= Deborah LaVine =

American film director

Deborah LaVine is an American theater and independent film director. She is also the dean of the University of North Carolina School of the Arts School of Filmmaking.

== Career ==

=== Teaching ===

Dean of Filmmaking School of Filmmaking University of North Carolina School of the Arts (2021 - Present).

Director of the Film Directing Program at the California Institute of the Arts (CalArts) in Valencia, California.

=== Theater ===
LaVine has directed over 300 professional theater productions across the United States.

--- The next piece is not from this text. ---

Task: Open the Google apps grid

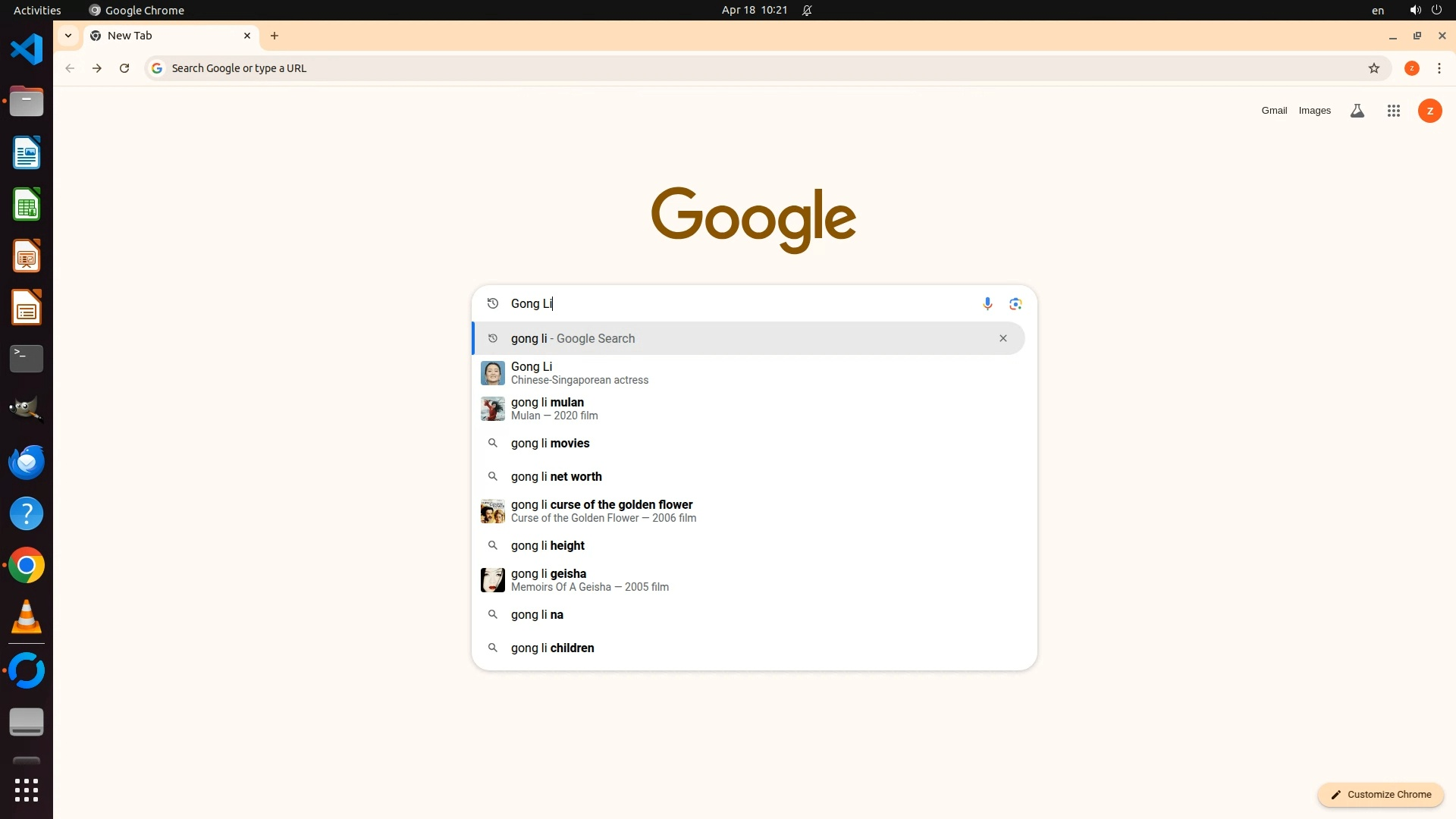Action: point(1393,111)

She has received several awards including Ovation Awards, Drama-Logue/Back Stage Garland Awards, and an NAACP Image Award citation.

Select Los Angeles productions include Napoli Milionara at the Road Theater (Ovation award winner Outstanding Director and Best Production), Bertolt Brecht’s The Resistible Rise of Arturo Ui at Theater Exchange, Deaf West Theatre’s Streetcar Named Desire (Ovation award Best Production), Kindertransport starring Holland Taylor and Jane Kaczmarek at the Tiffany Theater, Distant Fires at International City Theater (NAACP Image Award Citation for Excellence), The Accomplices at the Fountain Theatre, and Edgemar Center for the Arts long running Black Cat Cabaret.

LaVine directed a staged reading of Kindertransport at the Wallis Annenberg Center for the Performing Arts in partnership with Holocaust Museum of Los Angeles.

=== Film ===
LaVine's 2016 debut feature film, Wild Prairie Rose, premiered at Geena Davis’ Bentonville Film Festival and won prizes including the inaugural Jimmy Stewart Legacy Award at the Heartland Film Festival, Sedona International Film Festival (Audience Award for Best Feature), Seattle Deaf Film Festival (Opening Night Film and Best Drama), Cambria Film Festival (Jury and Audience Awards for Best Feature), Toronto International Deaf Film Festival (Opening Night Film, Best Feature and Audience Choice Award), Sioux Empire Film Festival (Best Cinematography and Best Film), Cinema At the Edge Festival (Opening Night Film and Jury Award Best Feature), Omaha National Film Festival, Black Hills Film Festival (Best Feature), Sioux Empire Film Festival (Best Feature), La Femme International Festival, St. Louis Film Festival, ReelAbilities Film Festival NYC, and Cinema Falls Cinematheque.

LaVine's short film, Unintended features Jeff Perry, a founding member of the Steppenwolf Theater Company and co-star of the television series, Scandal.

Lavine's other film work includes Lost Music, a lyrical exploration of loss and memory featuring Barbara Bain and the short film, Prairie Sonata.

LaVine also directed a short film, Dancing with Shadows.

== Awards ==

- Ovation Award winner for Outstanding Director and Best Production for Napoli Millionaria at the Road Theatre.
- Ovation Award nominee Best Director A Streetcar Named Desire Deaf West Theatre.